A Guarda Nacional Republicana (GNR) diz que não há lugar naquela estrutura para militares que corrompam a honra e ética da guarda. A força militar diz repudiar atos que ponham em causa a dignidade e os direitos humanos, após dez membros da GNR terem sido detidos por alegada exploração de imigrantes. A Inspeção-Geral da Administração Interna (IGAI) assumirá a instrução de processos de âmbito administrativo ou disciplinar.
Os militares da GNR em causa, juntamente com um agente policial, foram detidos esta terça-feira, na sequência de uma megaoperação da Polícia Judiciária (PJ) contra a exploração de imigrantes, em Beja. Deverão começar a ser interrogados esta quarta-feira, no Tribunal Central de Instrução Criminal, em Lisboa, segundo a agência Lusa.
Controlavam e ameaçavam imigrantes
Estes suspeitos ter-se-ão aproveitado da fragilidade dos imigrantes para lhes "retirarem avultadas vantagens económicas". Os cidadãos estrangeiros seriam sujeitos a trabalhar sem contrato, em explorações agrícolas.
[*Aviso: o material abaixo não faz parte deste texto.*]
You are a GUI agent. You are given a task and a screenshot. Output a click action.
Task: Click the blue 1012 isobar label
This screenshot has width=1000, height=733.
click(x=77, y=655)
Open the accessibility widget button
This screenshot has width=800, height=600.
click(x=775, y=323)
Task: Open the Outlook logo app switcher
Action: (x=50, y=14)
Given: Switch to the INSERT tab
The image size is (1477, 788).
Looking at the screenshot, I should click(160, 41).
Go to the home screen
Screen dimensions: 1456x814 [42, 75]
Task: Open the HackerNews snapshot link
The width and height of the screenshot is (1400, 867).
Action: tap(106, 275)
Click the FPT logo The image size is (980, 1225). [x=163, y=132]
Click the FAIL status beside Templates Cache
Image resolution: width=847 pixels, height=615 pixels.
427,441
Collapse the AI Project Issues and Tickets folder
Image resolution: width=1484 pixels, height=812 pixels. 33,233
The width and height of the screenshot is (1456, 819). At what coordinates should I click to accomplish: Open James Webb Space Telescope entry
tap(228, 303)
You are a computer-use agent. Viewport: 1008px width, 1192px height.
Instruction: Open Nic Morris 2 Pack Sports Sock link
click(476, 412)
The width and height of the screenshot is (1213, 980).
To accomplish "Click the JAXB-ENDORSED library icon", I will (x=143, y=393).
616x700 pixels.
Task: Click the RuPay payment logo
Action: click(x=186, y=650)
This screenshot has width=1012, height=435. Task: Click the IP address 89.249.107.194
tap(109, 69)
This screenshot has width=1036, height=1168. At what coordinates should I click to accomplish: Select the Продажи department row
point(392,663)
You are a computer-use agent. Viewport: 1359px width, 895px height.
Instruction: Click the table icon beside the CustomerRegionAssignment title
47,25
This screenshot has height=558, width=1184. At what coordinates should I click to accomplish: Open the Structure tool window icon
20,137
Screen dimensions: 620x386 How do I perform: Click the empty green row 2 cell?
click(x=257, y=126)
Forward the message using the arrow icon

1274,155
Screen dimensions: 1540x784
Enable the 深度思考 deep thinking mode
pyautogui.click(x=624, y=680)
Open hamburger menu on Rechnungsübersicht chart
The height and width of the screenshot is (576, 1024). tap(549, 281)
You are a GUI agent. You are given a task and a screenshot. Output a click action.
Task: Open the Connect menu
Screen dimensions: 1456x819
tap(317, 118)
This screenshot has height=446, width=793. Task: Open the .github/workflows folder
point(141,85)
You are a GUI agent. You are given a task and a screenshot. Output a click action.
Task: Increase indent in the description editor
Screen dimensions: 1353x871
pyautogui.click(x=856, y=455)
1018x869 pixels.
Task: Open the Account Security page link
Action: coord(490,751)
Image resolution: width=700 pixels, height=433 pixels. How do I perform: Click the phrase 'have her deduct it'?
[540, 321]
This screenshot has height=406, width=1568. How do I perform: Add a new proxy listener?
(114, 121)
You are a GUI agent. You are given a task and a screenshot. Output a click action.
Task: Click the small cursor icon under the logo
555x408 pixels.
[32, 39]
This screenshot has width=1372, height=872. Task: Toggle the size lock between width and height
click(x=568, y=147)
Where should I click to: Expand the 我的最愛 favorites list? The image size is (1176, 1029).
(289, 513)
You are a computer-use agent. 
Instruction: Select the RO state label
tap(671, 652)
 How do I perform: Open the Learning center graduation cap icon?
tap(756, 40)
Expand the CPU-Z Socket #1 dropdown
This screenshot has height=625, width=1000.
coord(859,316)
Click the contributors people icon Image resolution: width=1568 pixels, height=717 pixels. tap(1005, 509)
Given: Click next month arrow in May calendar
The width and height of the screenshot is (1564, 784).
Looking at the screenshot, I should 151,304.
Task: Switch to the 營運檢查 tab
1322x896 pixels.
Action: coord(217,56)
E "a troco de compensação económica, fora das respetivas competências profissionais e infringindo os deveres a que estão obrigados em razão do exercício de funções públicas", os militares da GNR exerciam "o controlo e vigilância dos trabalhadores estrangeiros".
Depois, ameaçavam-nos, “dando-lhes a entender que a queixa às autoridades não seria uma alternativa viável para reagir aos abusos” de que eram alvo”.
“Na Guarda Nacional Republicana não há lugar para pessoas cujo comportamento possa corromper o compromisso de honra e exemplaridade ética que nos guia e que assumimos perante a sociedade e os cidadãos que servimos”, assegurou, esta tarde, a GNR, em comunicado.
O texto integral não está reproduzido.